• [Provided passage]
..........

The insights provided by the spatial description (Map 1) and the linkages between stressors and ecosystem components (Figure 3 a and b) may inform viable management actions to maintain and restore ecosystem resilience. Specifically, these insights inform stakeholders about the areas and associated ecosystem components that are most vulnerable to a given stressor.
This spatial approach also enables a further integration of climate change with future assessments of cumulative impacts and their effects on the marine environment (EEA, 2021). This approach better distinguishes the relative contributions of individual pressures at a given locality and thus can better inform management measures. It can also inform the development of stronger spatial management measures for human activities impacting Europe’s seas.
With the European Green Deal, the EU has set ambitious targets for maintaining and restoring Europe’s seas.
The MSFD aimed to achieve ‘good environmental status’ by 2020 by introducing an ecosystem-based approach to managing human activities (EC, 2008). The MSFD includes a holistic approach to reducing cumulative pressures and effects and setting threshold values for good environmental status as of 2018. The objective to achieve ‘GES’ by 2020 has failed.

..........

• [Written exercise 1] In the text on Europe's seas, by what year did the MSFD aim to achieve good environmental status?
The records have no connection to the text on Europe's seas.

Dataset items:

..........

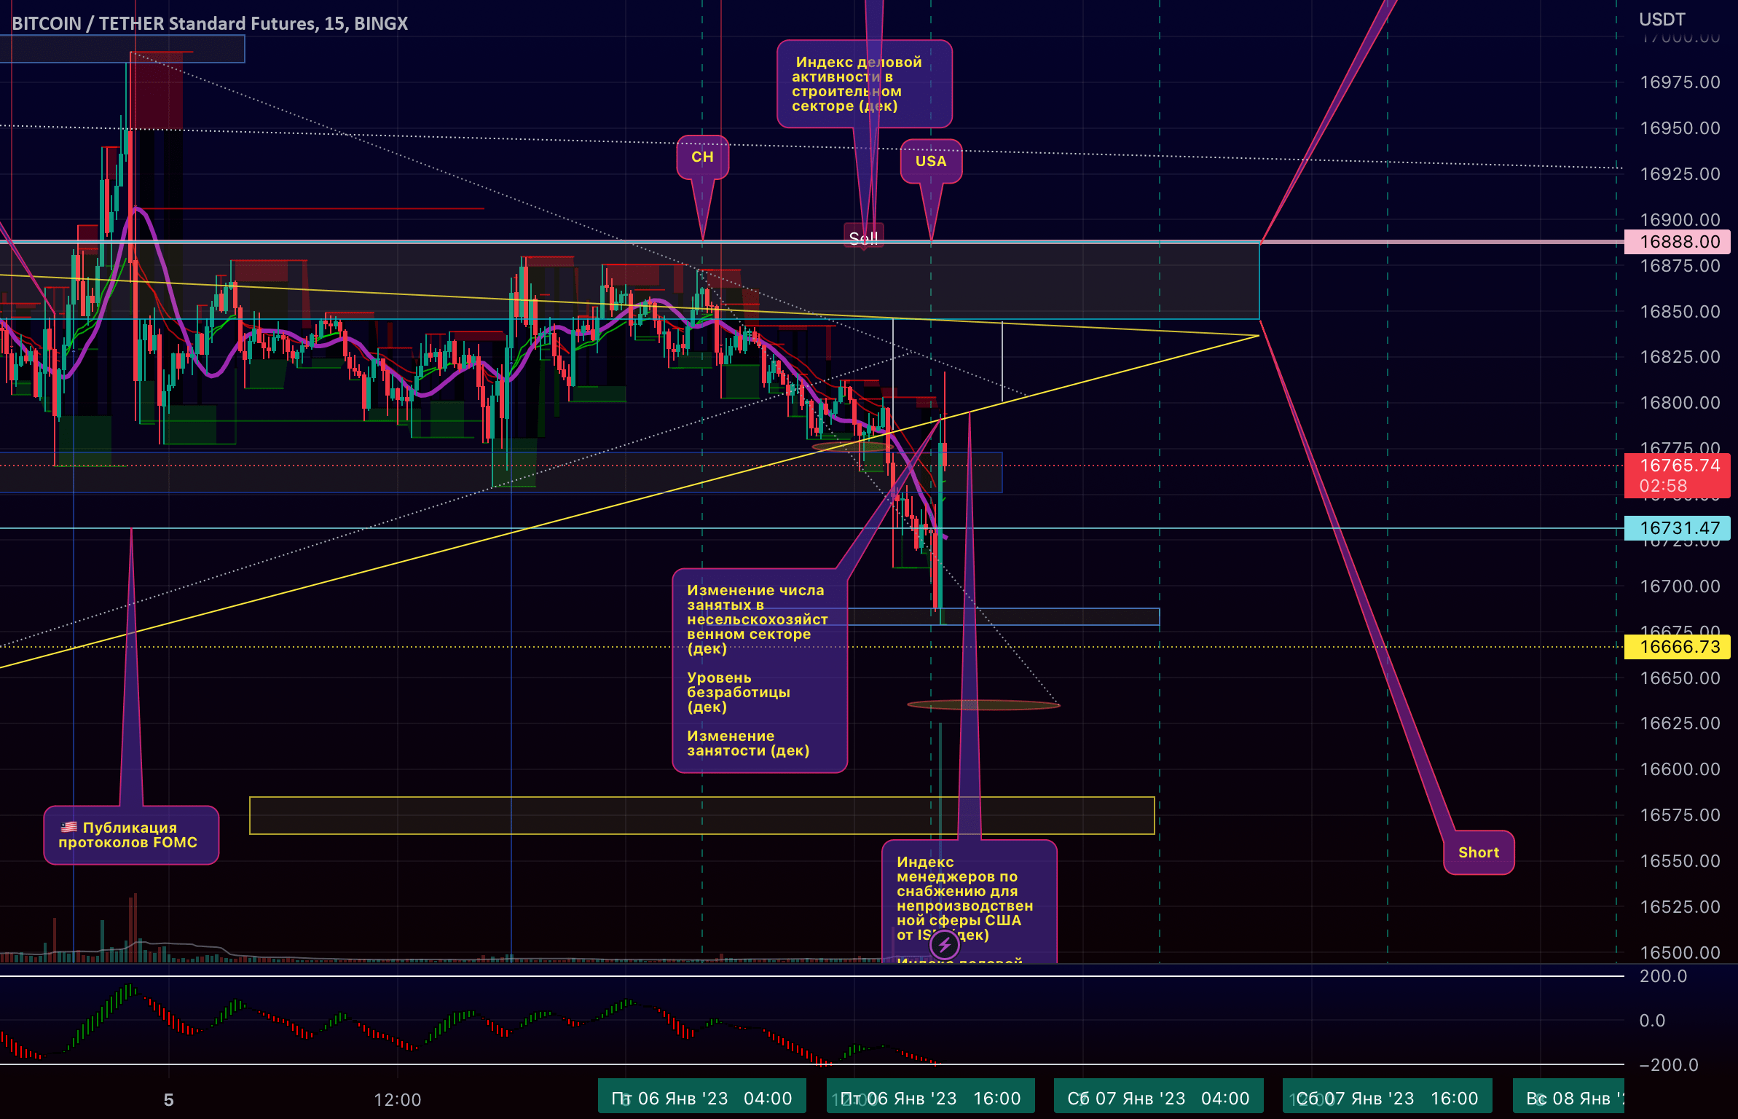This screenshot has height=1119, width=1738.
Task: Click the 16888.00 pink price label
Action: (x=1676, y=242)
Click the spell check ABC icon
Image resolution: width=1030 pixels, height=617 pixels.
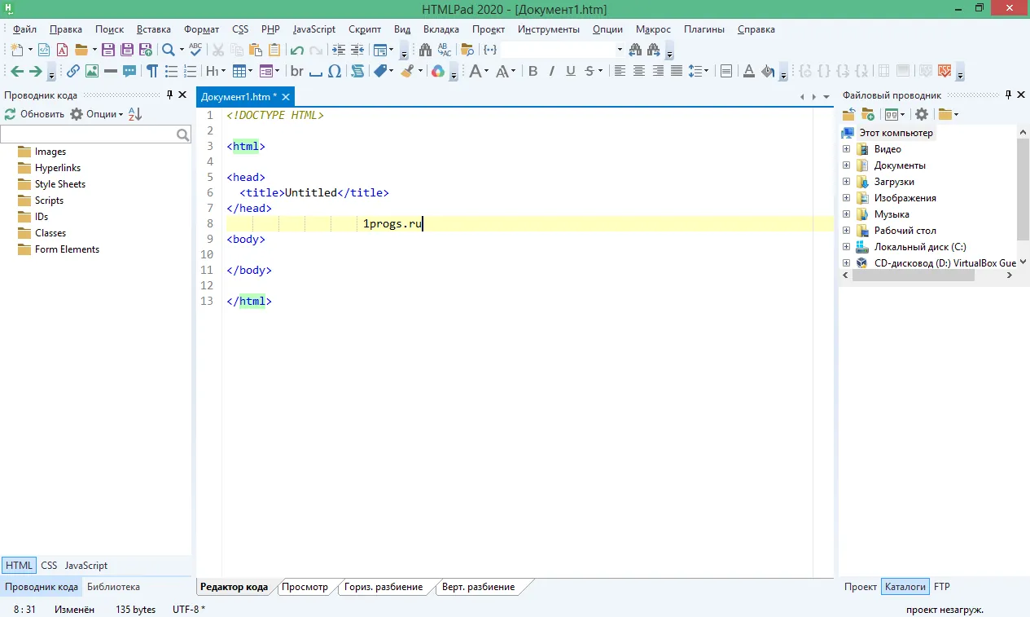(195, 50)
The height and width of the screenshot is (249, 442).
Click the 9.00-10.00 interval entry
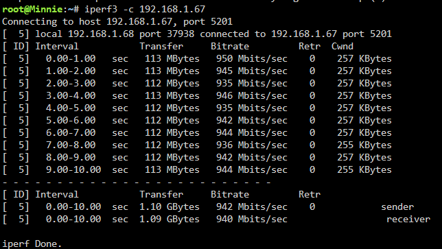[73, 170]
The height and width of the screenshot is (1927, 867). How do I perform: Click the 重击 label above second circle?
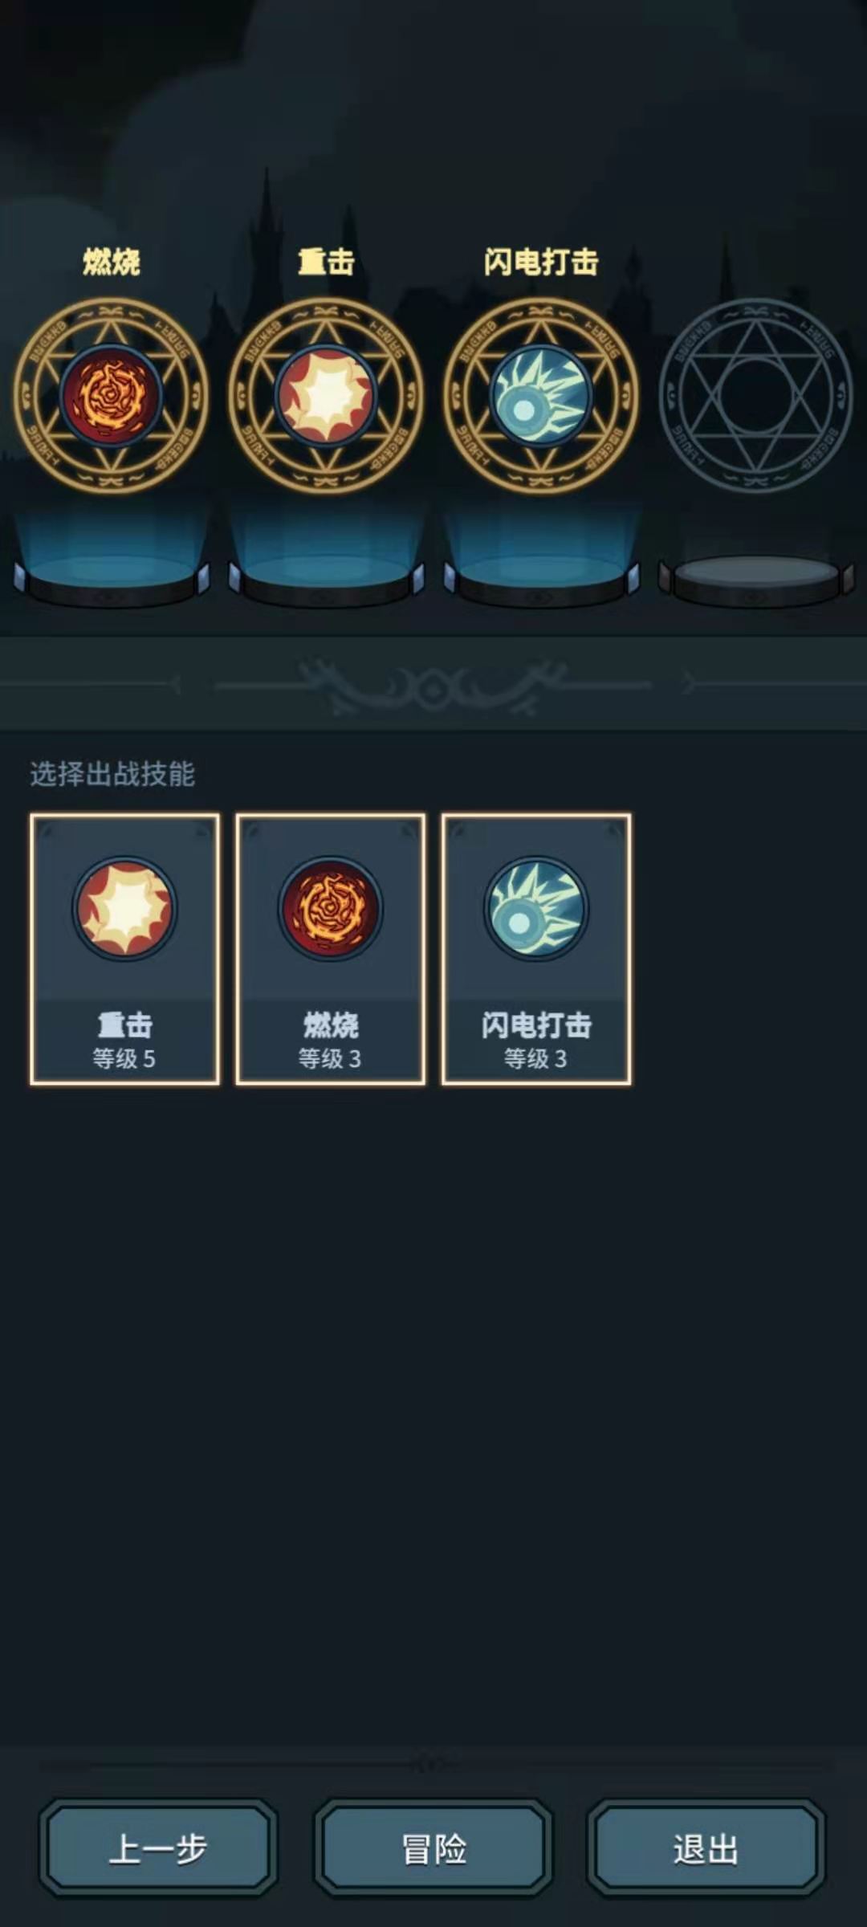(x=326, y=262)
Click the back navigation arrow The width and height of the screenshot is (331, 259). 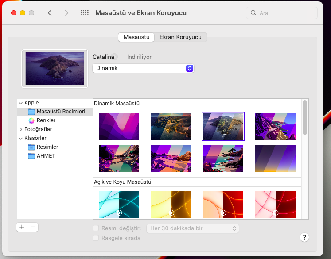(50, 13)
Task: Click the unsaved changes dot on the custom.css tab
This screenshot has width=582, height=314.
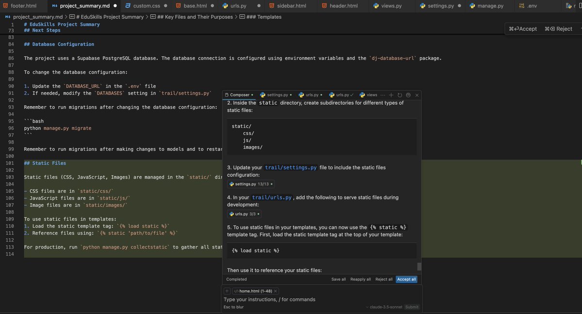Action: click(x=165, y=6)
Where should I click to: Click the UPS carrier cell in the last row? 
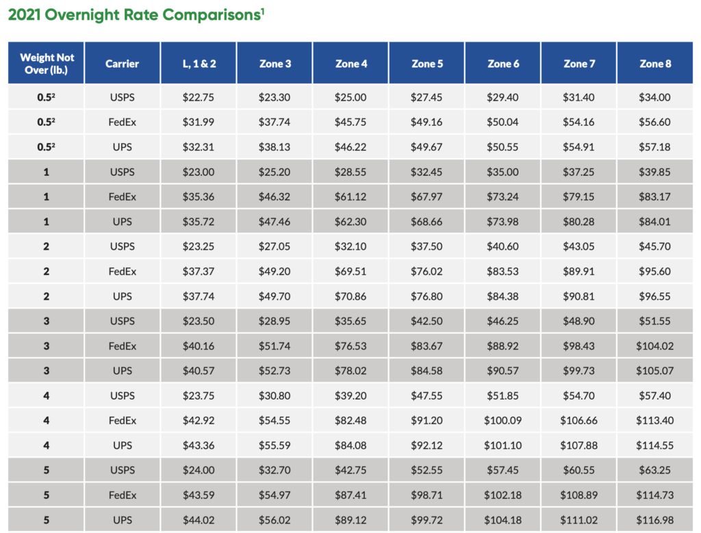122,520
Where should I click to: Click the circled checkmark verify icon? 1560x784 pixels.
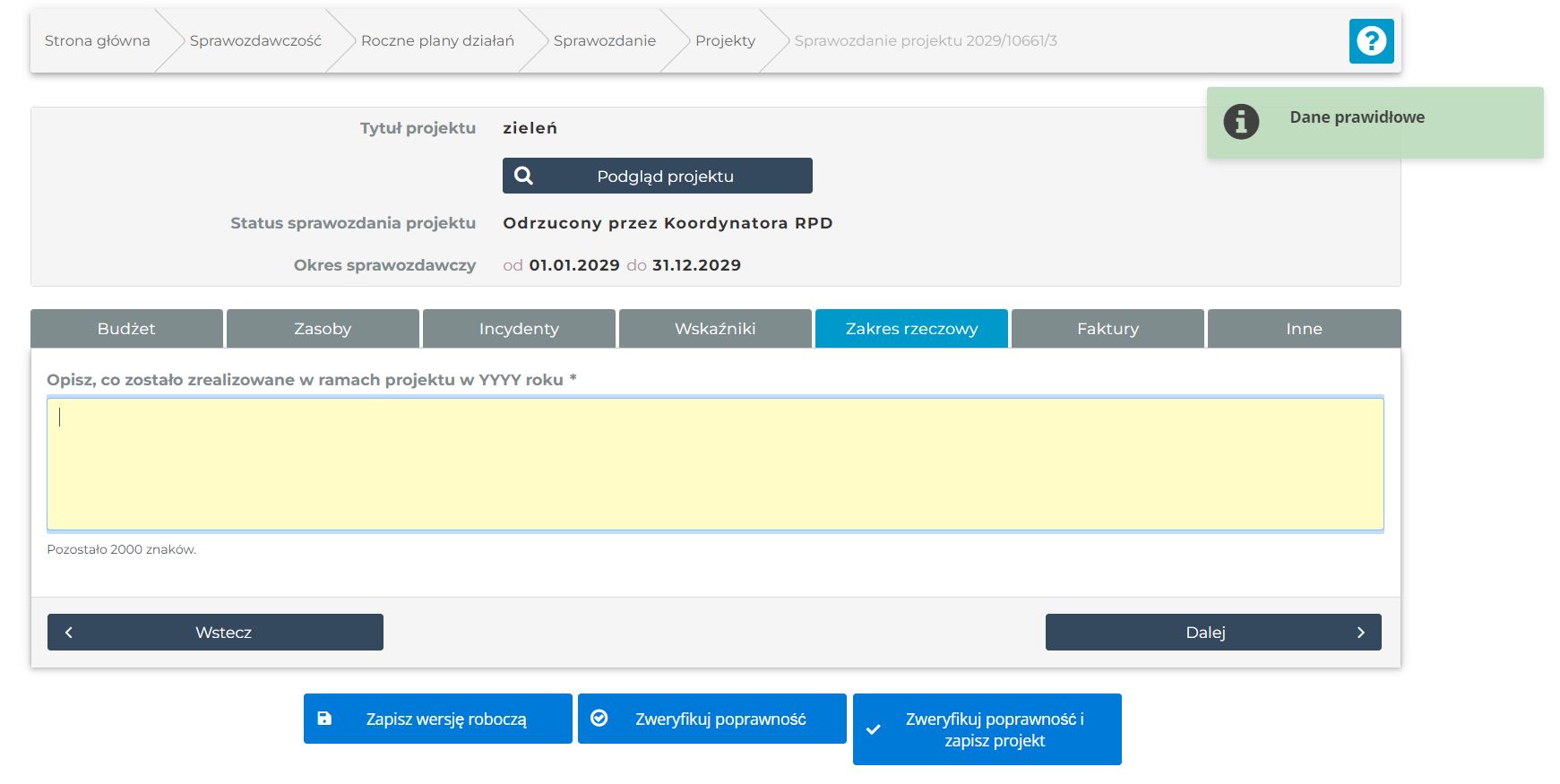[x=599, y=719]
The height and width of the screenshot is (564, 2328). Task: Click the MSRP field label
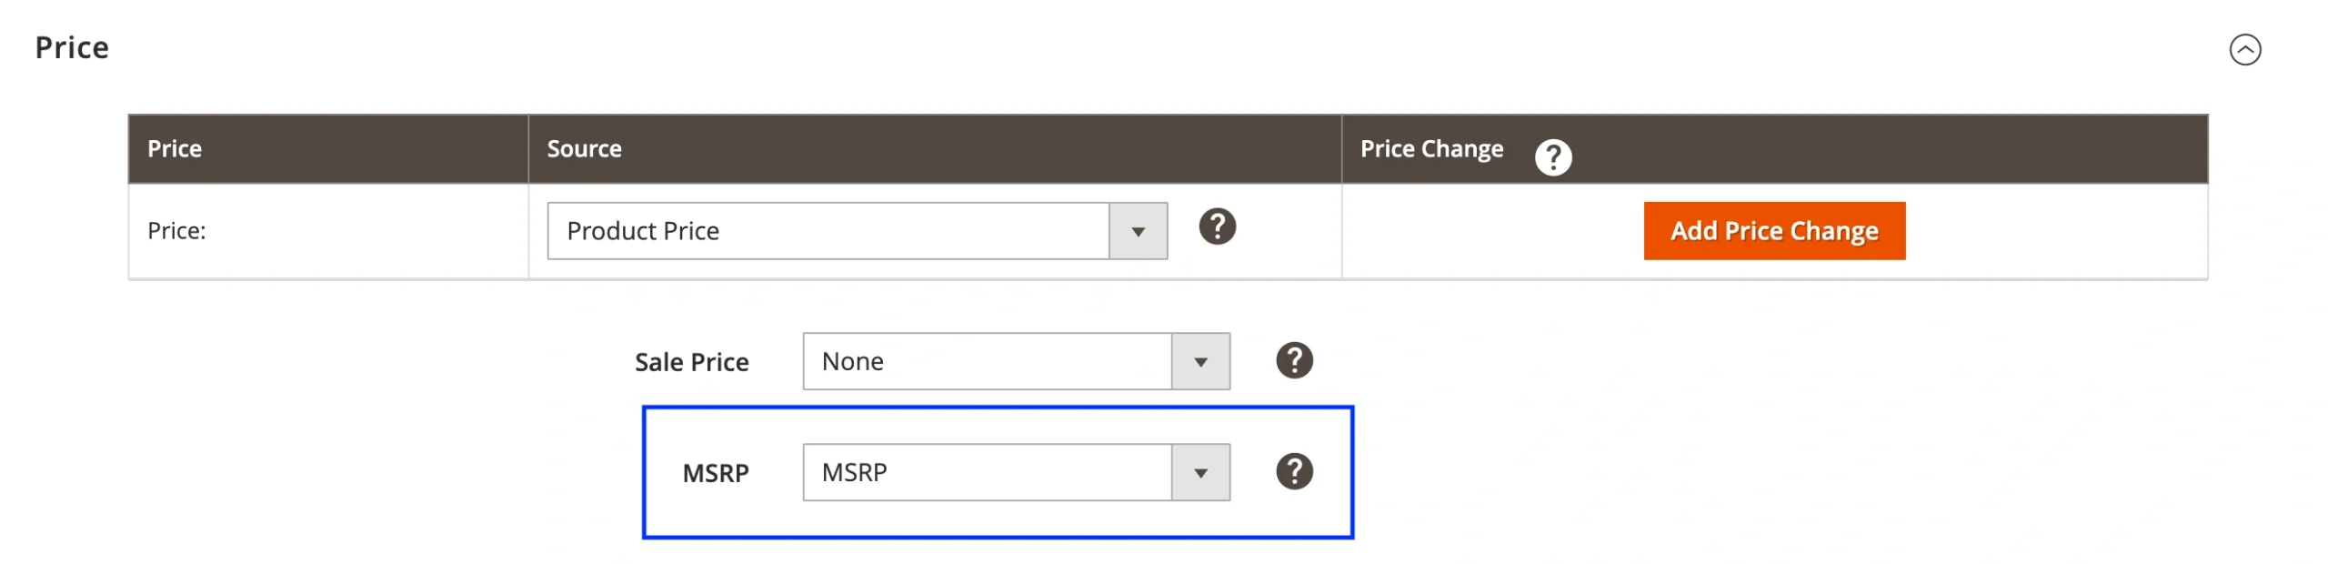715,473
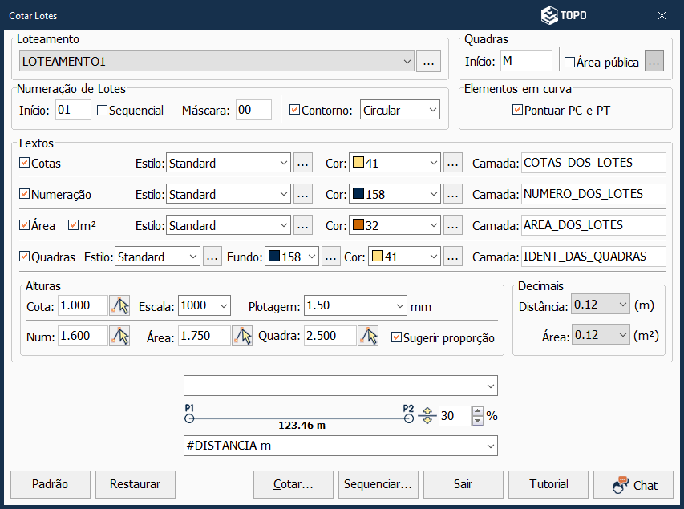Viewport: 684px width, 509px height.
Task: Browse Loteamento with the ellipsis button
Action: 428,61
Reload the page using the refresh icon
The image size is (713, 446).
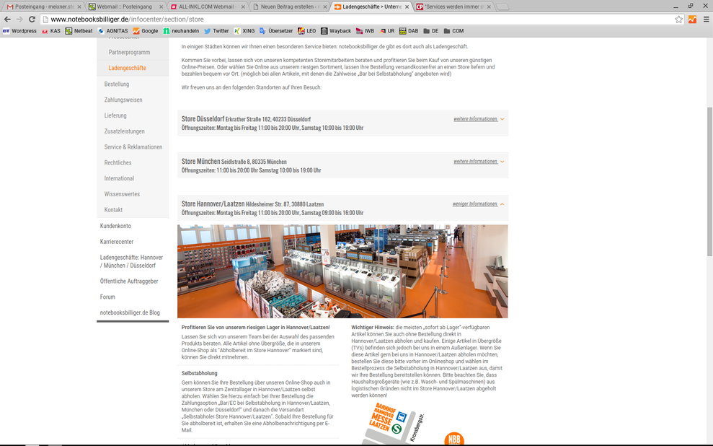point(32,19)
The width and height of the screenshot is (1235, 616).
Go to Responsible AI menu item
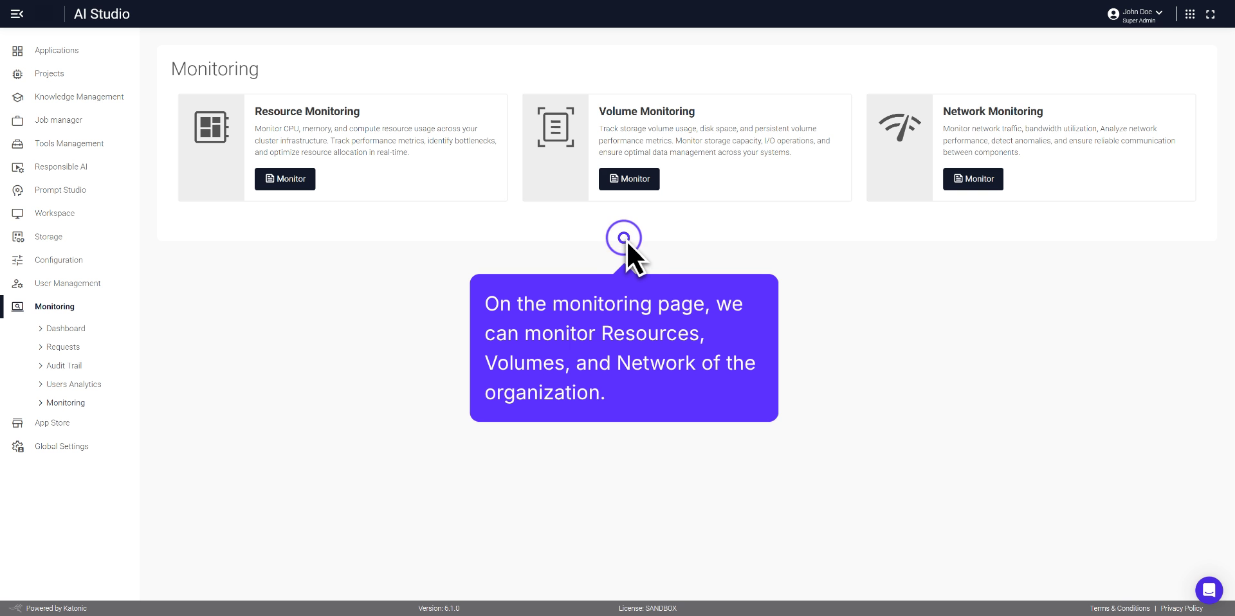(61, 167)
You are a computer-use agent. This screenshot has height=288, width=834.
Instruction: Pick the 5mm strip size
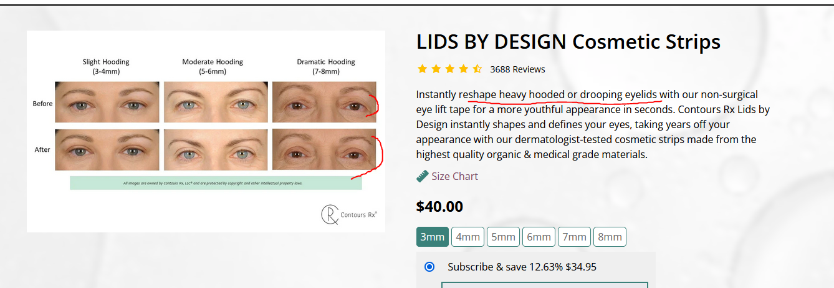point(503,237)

..........

• [Written exercise 2] Update the records in the part that opens with the line containing "Where should I click to: Click the UPS" and closes with the line containing "[x=599, y=719]", changing "checkmark" to "tick" and keeping everything else the same. Give only those lines, without the pictures.

• [Correct response 1] By 2020.

• [Correct response 2]
Where should I click to: Click the UPS carrier cell in the last row? 
122,520
Where should I click to: Click the circled tick verify icon? 1560x784 pixels.
[x=599, y=719]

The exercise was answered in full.